Dettagli del problema ▸
Per favore, riproduci tutte le righe seguenti senza cambiare nulla.

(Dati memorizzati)
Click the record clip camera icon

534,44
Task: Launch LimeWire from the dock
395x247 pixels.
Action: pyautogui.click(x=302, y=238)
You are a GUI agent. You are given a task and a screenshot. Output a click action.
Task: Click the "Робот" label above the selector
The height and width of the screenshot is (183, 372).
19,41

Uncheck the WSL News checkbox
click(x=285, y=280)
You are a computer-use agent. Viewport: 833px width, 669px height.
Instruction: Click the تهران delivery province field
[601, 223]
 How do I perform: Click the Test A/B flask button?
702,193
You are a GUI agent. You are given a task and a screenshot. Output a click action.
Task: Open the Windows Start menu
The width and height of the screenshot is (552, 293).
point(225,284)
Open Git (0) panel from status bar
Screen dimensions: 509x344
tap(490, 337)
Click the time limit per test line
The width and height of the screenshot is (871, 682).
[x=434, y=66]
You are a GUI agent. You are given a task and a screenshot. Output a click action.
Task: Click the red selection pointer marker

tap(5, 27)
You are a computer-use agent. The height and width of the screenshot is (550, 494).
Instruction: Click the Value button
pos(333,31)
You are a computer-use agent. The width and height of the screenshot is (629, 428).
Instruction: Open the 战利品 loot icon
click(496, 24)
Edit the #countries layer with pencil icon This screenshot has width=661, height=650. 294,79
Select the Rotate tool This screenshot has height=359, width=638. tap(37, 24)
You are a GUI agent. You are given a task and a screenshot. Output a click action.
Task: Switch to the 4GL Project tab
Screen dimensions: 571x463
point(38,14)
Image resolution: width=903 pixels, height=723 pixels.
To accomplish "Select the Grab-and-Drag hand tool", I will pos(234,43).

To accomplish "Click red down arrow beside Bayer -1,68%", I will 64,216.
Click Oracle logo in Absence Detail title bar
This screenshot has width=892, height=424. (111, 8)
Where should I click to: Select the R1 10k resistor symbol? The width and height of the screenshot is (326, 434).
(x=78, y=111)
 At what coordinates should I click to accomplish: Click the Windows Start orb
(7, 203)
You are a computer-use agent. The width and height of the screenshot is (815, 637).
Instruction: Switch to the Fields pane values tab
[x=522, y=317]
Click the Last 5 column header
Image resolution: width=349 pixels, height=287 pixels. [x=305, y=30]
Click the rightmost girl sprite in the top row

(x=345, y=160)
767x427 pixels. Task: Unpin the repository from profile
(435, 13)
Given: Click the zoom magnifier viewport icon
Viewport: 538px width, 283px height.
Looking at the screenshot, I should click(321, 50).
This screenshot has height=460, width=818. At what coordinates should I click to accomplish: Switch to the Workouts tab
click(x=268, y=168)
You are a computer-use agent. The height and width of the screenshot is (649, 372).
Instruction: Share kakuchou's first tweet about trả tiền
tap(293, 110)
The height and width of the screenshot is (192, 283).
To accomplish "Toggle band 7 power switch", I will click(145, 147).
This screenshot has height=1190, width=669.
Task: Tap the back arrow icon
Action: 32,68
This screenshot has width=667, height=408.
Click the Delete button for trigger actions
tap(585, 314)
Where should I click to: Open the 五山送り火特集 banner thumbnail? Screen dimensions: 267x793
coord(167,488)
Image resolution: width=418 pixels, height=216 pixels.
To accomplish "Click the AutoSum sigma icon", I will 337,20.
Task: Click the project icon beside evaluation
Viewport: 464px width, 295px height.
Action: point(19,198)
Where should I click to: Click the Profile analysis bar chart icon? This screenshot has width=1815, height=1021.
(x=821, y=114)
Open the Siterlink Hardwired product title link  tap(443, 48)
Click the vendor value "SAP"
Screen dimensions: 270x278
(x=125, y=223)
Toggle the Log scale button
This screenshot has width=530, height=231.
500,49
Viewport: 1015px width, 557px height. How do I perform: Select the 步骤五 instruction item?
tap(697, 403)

Il risultato ▸
Click the record clip camera icon

534,44
Task: Launch LimeWire from the dock
395x247 pixels.
Action: pyautogui.click(x=302, y=238)
You are a GUI agent. You are given a task and a screenshot. Output a click action.
Task: Click the "Робот" label above the selector
The height and width of the screenshot is (183, 372).
19,41

Uncheck the WSL News checkbox
click(x=285, y=280)
You are a computer-use agent. Viewport: 833px width, 669px height.
Instruction: Click the تهران delivery province field
[601, 223]
 How do I perform: Click the Test A/B flask button?
702,193
You are a GUI agent. You are given a task and a screenshot. Output a click action.
Task: Open the Windows Start menu
The width and height of the screenshot is (552, 293).
point(225,284)
Open Git (0) panel from status bar
Screen dimensions: 509x344
tap(490, 337)
Click the time limit per test line
The width and height of the screenshot is (871, 682).
[x=434, y=66]
You are a GUI agent. You are given a task and a screenshot. Output a click action.
Task: Click the red selection pointer marker

tap(5, 27)
You are a computer-use agent. The height and width of the screenshot is (550, 494).
Instruction: Click the Value button
pos(333,31)
You are a computer-use agent. The width and height of the screenshot is (629, 428).
Instruction: Open the 战利品 loot icon
click(496, 24)
Edit the #countries layer with pencil icon This screenshot has width=661, height=650. 294,79
Select the Rotate tool This screenshot has height=359, width=638. tap(37, 24)
You are a GUI agent. You are given a task and a screenshot. Output a click action.
Task: Switch to the 4GL Project tab
Screen dimensions: 571x463
point(38,14)
Image resolution: width=903 pixels, height=723 pixels.
To accomplish "Select the Grab-and-Drag hand tool", I will pos(234,43).

To accomplish "Click red down arrow beside Bayer -1,68%", I will 64,216.
Click Oracle logo in Absence Detail title bar
This screenshot has width=892, height=424. (111, 8)
Where should I click to: Select the R1 10k resistor symbol? The width and height of the screenshot is (326, 434).
(x=78, y=111)
 At what coordinates should I click to accomplish: Click the Windows Start orb
(7, 203)
You are a computer-use agent. The width and height of the screenshot is (815, 637).
Instruction: Switch to the Fields pane values tab
[x=522, y=317]
Click the Last 5 column header
Image resolution: width=349 pixels, height=287 pixels. [x=305, y=30]
Click the rightmost girl sprite in the top row

(x=345, y=160)
767x427 pixels. Task: Unpin the repository from profile
(435, 13)
Given: Click the zoom magnifier viewport icon
Viewport: 538px width, 283px height.
Looking at the screenshot, I should click(321, 50).
This screenshot has height=460, width=818. At what coordinates should I click to accomplish: Switch to the Workouts tab
click(x=268, y=168)
You are a computer-use agent. The height and width of the screenshot is (649, 372).
Instruction: Share kakuchou's first tweet about trả tiền
tap(293, 110)
The height and width of the screenshot is (192, 283).
To accomplish "Toggle band 7 power switch", I will click(145, 147).
This screenshot has height=1190, width=669.
Task: Tap the back arrow icon
Action: 32,68
This screenshot has width=667, height=408.
Click the Delete button for trigger actions
tap(585, 314)
Where should I click to: Open the 五山送り火特集 banner thumbnail? Screen dimensions: 267x793
coord(167,488)
Image resolution: width=418 pixels, height=216 pixels.
To accomplish "Click the AutoSum sigma icon", I will 337,20.
Task: Click the project icon beside evaluation
Viewport: 464px width, 295px height.
Action: point(19,198)
Where should I click to: Click the Profile analysis bar chart icon? This screenshot has width=1815, height=1021.
(x=821, y=114)
Open the Siterlink Hardwired product title link  tap(443, 48)
Click the vendor value "SAP"
Screen dimensions: 270x278
(x=125, y=223)
Toggle the Log scale button
This screenshot has width=530, height=231.
500,49
Viewport: 1015px width, 557px height. How do I perform: Select the 步骤五 instruction item?
tap(697, 403)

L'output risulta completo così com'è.